Activity: Would you retype exactly the lines from the one containing "[Россиянам назвали самую" through the last line of the records below, and nothing else?

[Stored items]
****************

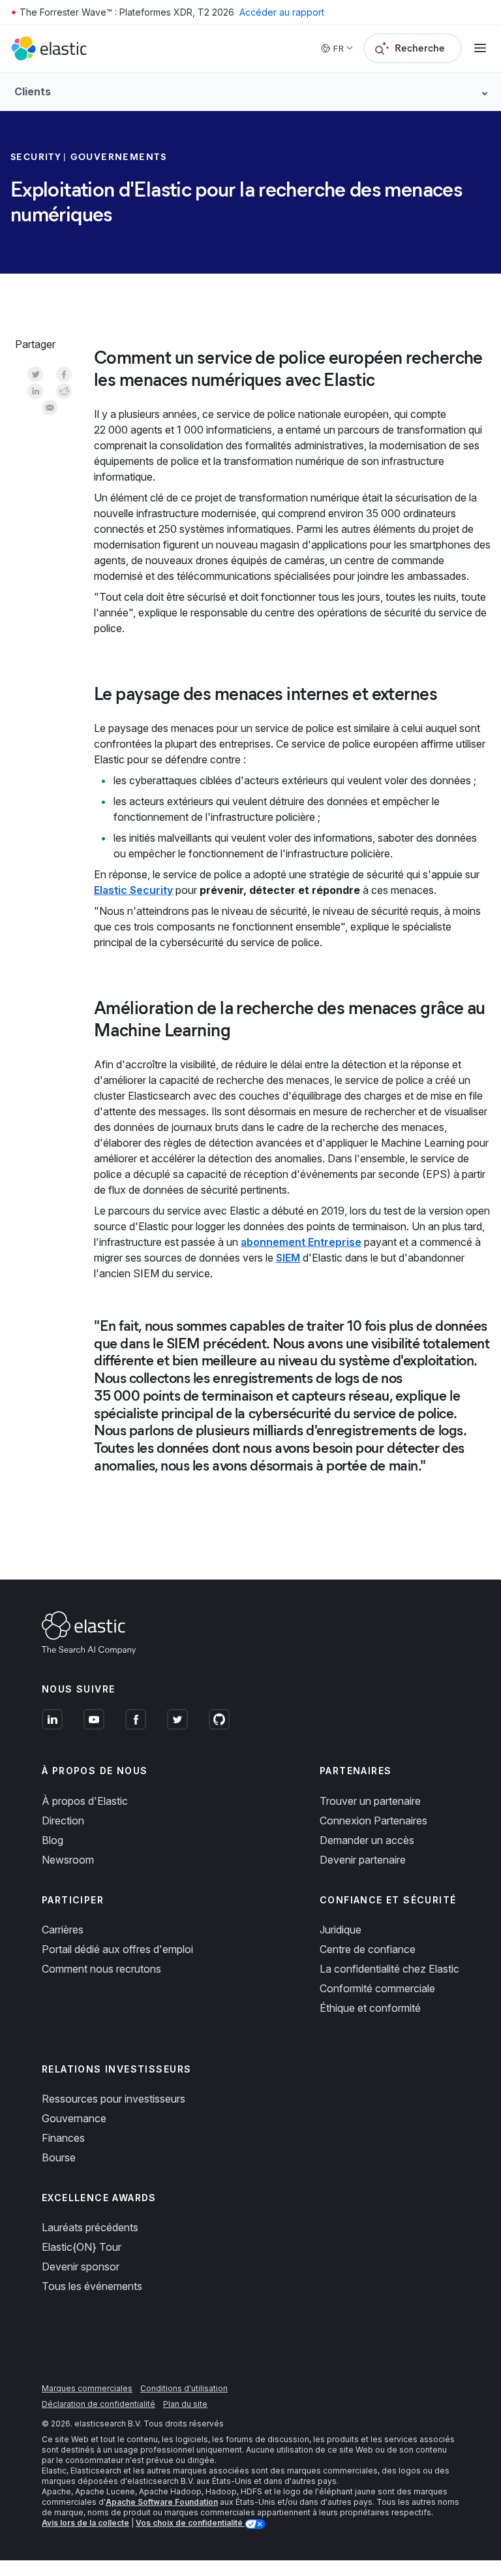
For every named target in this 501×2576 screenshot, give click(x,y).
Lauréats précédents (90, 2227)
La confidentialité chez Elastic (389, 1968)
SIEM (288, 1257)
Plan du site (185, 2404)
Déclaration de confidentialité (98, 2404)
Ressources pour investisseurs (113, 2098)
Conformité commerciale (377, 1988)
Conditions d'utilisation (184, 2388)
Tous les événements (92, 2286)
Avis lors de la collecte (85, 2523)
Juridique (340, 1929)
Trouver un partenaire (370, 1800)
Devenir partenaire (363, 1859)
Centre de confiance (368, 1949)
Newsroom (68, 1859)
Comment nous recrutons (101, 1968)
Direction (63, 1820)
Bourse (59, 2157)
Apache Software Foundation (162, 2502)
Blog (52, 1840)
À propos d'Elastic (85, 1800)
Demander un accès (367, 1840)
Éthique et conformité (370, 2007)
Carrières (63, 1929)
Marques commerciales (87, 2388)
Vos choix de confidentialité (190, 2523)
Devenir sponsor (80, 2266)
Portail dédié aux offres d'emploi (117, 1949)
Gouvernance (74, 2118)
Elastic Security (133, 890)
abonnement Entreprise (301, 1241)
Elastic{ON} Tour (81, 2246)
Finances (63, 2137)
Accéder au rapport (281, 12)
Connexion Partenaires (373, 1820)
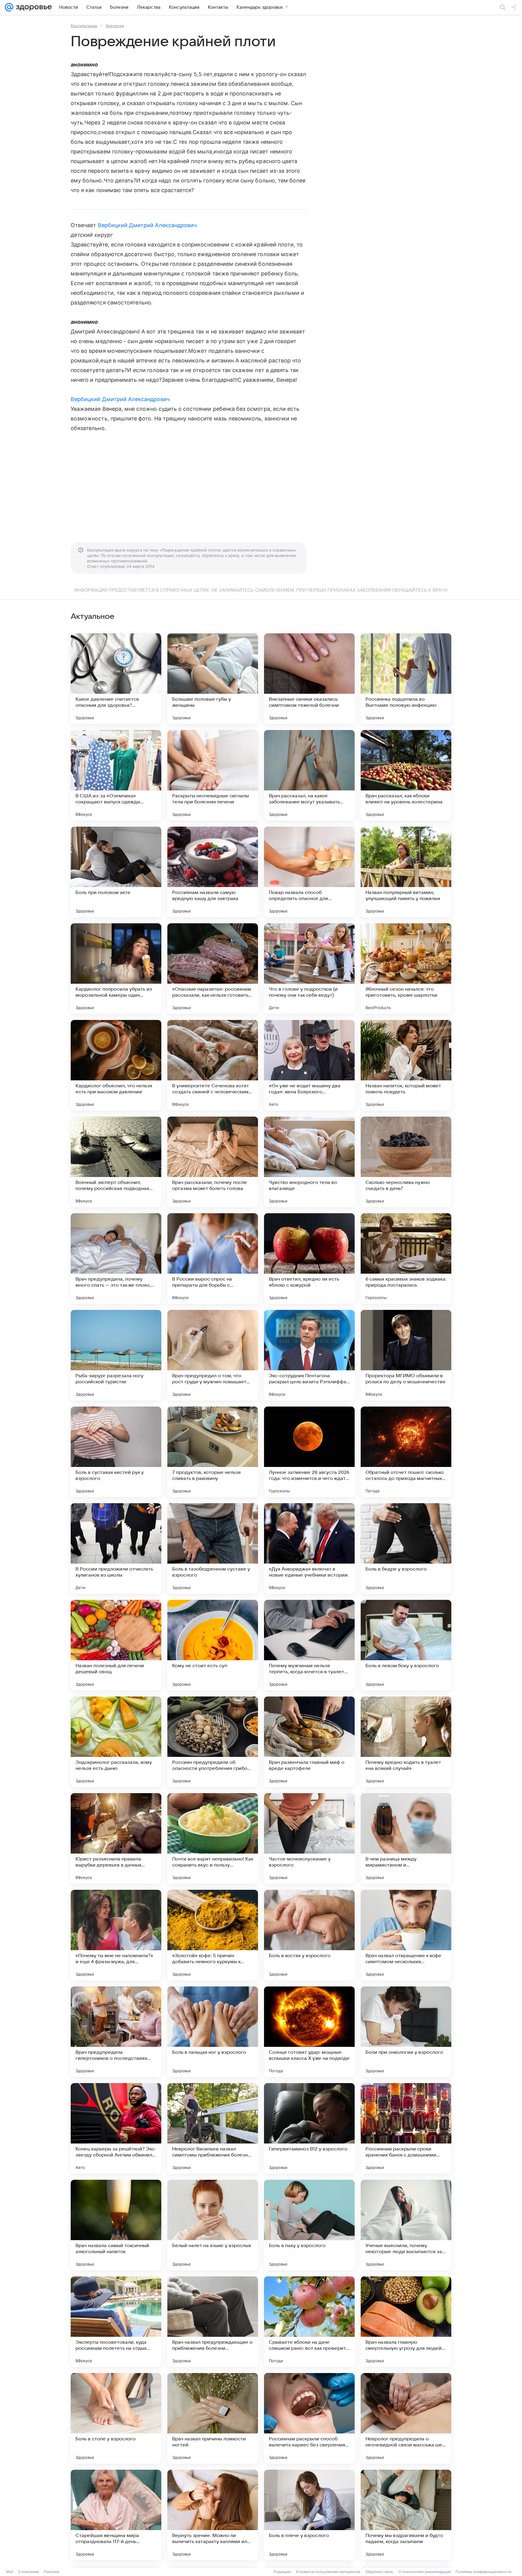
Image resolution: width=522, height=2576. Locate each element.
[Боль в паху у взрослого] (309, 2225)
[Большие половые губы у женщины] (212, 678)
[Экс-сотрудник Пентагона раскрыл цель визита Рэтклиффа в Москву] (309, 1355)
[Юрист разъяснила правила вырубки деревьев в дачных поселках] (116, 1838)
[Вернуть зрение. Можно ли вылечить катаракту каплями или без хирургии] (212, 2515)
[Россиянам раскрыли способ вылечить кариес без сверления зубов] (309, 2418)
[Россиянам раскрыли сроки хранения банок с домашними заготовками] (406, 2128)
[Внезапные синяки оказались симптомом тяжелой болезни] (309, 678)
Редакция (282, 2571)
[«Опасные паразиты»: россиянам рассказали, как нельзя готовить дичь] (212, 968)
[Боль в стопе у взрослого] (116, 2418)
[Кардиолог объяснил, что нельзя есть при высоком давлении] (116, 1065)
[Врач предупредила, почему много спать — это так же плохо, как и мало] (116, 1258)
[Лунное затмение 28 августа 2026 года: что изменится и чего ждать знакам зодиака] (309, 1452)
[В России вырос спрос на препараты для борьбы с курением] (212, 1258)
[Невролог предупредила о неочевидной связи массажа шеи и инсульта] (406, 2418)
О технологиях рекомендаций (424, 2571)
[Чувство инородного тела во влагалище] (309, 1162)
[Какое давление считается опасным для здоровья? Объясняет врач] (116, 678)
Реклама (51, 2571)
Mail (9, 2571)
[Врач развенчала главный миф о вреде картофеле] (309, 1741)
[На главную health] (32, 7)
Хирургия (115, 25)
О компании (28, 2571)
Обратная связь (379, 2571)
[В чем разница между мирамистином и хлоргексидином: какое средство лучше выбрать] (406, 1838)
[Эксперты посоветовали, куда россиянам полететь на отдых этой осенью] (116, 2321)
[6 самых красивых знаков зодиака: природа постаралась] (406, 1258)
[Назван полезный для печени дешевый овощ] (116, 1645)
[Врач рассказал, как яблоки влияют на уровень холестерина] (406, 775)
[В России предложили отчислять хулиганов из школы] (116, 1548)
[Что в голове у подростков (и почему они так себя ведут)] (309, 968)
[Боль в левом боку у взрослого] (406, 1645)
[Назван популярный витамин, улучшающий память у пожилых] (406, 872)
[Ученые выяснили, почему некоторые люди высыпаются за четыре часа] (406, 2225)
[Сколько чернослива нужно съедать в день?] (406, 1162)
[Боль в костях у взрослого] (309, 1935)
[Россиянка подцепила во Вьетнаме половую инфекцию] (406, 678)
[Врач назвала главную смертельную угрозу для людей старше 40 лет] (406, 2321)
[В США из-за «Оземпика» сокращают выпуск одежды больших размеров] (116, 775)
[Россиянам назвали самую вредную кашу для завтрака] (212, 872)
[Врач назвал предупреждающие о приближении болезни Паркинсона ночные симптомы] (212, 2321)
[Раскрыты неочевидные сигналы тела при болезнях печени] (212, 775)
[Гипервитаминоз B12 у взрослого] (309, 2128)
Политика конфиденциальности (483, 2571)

****************

Answer for the task:
[Россиянам назвали самую вредную кашу для завтрака] (212, 872)
[Врач назвал предупреждающие о приближении болезни Паркинсона ночные симптомы] (212, 2321)
[Раскрыты неочевидные сигналы тела при болезнях печени] (212, 775)
[Гипервитаминоз B12 у взрослого] (309, 2128)
Политика конфиденциальности (483, 2571)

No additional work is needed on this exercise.